Son Fils est le pain vivant

Le premier geste du Fils de Dieu est de naître à Bethléem, la « maison du pain », dans une mangeoire : dès sa naissance, il est le « pain vivant » offert aux hommes. Son dernier geste au moment de sa mort sur la croix est d’offrir le repas de la Pâque à ses 12 apôtres où il leur donne du pain en disant : « Ceci est mon corps ». Il les avait préparés longtemps à l’avance à cette parole surprenante, puisque en saint Jean, c’est au début de sa vie publique qu’il leur a dit le mot que nous avons entendu et qui révoltera un grand nombre de ceux qui le suivent : « Moi, je suis le pain vivant… Le pain que je donnerai, c’est ma chair ». Depuis lors, Jésus ne cesse de se livrer en nourriture de vie éternelle à ses disciples dans chaque eucharistie, et ils répondent : « Amen ! », « je crois Seigneur ! ». Ainsi vivifiés et renouvelés au long de notre pèlerinage cahoteux sur la terre, nous pouvons devenir corps et sang du Christ, pain vivant pour tous, anticipation de la Pâque éternelle de l’Eglise dans la gloire de Dieu. De nos cœurs monte comme en écho la prière exprimée dans le refrain du chant d’entrée : « Jésus, tu es le pain de Dieu. Tu nous donnes la Vie ! »

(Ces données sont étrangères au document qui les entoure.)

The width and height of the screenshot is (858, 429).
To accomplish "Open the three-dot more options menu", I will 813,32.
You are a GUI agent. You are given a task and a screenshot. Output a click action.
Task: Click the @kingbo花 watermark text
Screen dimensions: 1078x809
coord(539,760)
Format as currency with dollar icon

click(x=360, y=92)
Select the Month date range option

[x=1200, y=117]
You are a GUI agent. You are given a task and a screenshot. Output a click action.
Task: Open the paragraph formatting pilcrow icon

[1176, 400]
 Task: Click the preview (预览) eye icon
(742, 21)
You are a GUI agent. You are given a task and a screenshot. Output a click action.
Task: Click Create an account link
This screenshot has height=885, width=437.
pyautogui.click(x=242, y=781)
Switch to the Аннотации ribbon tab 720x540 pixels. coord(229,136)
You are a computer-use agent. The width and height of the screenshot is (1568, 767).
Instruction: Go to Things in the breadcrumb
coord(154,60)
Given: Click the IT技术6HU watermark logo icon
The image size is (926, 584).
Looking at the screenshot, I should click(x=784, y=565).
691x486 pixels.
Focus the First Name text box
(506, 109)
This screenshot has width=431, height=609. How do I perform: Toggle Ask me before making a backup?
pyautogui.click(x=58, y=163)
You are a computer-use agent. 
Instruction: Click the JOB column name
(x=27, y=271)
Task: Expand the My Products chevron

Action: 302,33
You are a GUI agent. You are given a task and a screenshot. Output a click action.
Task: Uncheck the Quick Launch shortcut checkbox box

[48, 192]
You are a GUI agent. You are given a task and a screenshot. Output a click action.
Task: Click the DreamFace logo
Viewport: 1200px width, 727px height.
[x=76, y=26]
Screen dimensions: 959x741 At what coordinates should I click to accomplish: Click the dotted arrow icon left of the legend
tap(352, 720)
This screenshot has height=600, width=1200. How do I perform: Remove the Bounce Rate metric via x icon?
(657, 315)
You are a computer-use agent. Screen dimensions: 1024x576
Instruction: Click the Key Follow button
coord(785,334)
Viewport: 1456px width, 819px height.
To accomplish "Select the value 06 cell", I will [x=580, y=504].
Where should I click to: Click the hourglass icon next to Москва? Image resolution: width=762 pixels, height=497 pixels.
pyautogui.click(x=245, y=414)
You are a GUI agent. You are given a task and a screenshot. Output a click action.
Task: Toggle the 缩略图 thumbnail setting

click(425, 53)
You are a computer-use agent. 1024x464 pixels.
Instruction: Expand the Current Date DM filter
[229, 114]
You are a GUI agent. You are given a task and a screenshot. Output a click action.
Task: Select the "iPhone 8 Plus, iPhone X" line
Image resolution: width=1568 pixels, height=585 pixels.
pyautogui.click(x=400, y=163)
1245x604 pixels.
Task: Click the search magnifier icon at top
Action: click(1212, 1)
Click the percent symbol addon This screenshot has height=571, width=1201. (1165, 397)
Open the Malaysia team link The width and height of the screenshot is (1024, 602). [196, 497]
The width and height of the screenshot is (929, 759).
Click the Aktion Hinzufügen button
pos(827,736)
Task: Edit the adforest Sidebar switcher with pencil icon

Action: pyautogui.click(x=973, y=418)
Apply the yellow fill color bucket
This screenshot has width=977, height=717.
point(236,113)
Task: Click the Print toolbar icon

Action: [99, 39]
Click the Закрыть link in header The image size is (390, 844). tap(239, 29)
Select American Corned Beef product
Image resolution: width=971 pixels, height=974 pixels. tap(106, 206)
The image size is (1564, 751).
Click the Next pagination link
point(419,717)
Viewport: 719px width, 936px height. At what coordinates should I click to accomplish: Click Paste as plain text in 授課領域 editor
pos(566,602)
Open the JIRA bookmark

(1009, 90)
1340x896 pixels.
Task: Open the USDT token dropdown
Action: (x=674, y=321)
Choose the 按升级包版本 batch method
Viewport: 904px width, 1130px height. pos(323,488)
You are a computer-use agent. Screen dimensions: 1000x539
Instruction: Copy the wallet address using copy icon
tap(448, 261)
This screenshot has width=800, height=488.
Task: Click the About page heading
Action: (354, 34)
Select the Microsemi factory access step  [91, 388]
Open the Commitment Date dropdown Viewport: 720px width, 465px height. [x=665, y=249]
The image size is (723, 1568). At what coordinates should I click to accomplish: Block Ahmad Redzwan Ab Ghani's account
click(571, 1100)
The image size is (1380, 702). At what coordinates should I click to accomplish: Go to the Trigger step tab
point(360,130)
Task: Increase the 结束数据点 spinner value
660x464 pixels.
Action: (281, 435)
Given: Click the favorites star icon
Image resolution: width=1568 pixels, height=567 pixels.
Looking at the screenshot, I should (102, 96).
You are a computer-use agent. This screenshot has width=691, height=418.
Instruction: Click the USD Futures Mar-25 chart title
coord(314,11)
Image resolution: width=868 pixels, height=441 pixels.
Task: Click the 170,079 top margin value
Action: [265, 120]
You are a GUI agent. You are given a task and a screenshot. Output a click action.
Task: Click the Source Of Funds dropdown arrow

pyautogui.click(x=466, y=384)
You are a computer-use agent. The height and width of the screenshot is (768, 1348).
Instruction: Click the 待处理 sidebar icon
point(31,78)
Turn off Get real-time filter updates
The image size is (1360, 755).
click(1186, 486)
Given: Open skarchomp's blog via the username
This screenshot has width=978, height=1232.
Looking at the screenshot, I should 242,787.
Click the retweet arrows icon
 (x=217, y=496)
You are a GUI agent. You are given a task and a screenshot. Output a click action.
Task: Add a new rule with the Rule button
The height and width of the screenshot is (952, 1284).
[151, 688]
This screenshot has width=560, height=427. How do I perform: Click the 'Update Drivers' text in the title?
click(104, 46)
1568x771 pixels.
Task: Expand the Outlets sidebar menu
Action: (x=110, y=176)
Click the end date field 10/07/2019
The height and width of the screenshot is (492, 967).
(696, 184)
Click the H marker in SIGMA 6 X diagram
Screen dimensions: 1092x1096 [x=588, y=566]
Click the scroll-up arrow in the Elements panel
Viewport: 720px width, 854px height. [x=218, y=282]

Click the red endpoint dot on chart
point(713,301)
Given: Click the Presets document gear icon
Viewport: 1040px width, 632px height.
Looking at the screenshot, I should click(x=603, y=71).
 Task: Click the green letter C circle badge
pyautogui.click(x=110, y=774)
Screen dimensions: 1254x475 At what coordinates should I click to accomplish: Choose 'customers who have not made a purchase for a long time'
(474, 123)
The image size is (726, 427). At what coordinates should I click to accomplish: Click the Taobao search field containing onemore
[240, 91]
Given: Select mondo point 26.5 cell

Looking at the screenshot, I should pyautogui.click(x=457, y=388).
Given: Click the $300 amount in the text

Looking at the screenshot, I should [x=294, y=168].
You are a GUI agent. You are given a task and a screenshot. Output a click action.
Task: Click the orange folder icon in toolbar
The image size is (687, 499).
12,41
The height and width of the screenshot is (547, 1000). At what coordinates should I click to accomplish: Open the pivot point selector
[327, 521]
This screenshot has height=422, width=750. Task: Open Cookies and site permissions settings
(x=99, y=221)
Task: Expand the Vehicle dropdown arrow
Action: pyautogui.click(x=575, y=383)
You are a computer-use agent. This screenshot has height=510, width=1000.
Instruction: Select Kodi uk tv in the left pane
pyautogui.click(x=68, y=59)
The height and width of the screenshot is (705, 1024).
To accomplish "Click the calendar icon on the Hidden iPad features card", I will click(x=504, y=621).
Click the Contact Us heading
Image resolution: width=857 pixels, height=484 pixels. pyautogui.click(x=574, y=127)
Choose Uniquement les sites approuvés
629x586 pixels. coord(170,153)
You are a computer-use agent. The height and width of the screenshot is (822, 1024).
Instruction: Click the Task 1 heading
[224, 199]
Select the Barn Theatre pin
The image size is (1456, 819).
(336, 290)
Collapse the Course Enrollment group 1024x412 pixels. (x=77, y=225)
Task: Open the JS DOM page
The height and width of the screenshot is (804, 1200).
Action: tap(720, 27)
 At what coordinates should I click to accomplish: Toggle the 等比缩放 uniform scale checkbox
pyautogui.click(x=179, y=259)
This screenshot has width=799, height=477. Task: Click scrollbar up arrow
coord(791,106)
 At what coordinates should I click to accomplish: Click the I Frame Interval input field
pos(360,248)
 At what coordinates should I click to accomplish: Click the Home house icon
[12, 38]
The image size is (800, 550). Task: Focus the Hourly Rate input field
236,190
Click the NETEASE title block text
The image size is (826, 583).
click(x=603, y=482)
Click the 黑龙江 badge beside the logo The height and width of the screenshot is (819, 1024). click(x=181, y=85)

Le pain vivant conduit à Dieu le Père

L’homme devenu fils/fille de Dieu dans son Fils, par assimilation du pain vivant descendu du ciel, en vient, sous l’influence du souffle de l’Esprit Saint qui l’habite de plus en plus, à se tourner vers la source de toute vie, Dieu le Père. Le disciple, nourri du Corps du Seigneur, est entraîné dans la dynamique même de son Seigneur, venu du Père et retournant au Père. L’Evangile de ce jour insiste sur l’initiative du Père : « Personne ne peut venir à moi si le Père… ne l’attire. » Et encore : « Quiconque a entendu le Père et reçu son enseignement vient à moi. » Les prières de l’Eglise dans la liturgie de la messe manifestent la réponse de l’homme entré en communion avec le pain vivant. Au début de la célébration, nous avons prié ainsi : « Toi que nous pouvons déjà appeler notre Père, fais grandir en nos cœurs l’esprit filial ». Mais c’est surtout la prière eucharistique, par laquelle le pain ordinaire sera changé en pain vivant, qui nous tournera entièrement, constamment vers le Père, Seigneur d’infinie bonté… jusqu’à l’acclamation finale chantée par les prêtres, à laquelle l’assemblée répond par un triple « Amen ! », manifestant sa foi et son action de grâce. [Reprise des titres] « Qu’il soit béni, le Dieu et Père de notre Seigneur Jésus, le Christ ! Amen ! » (Ep 1,3).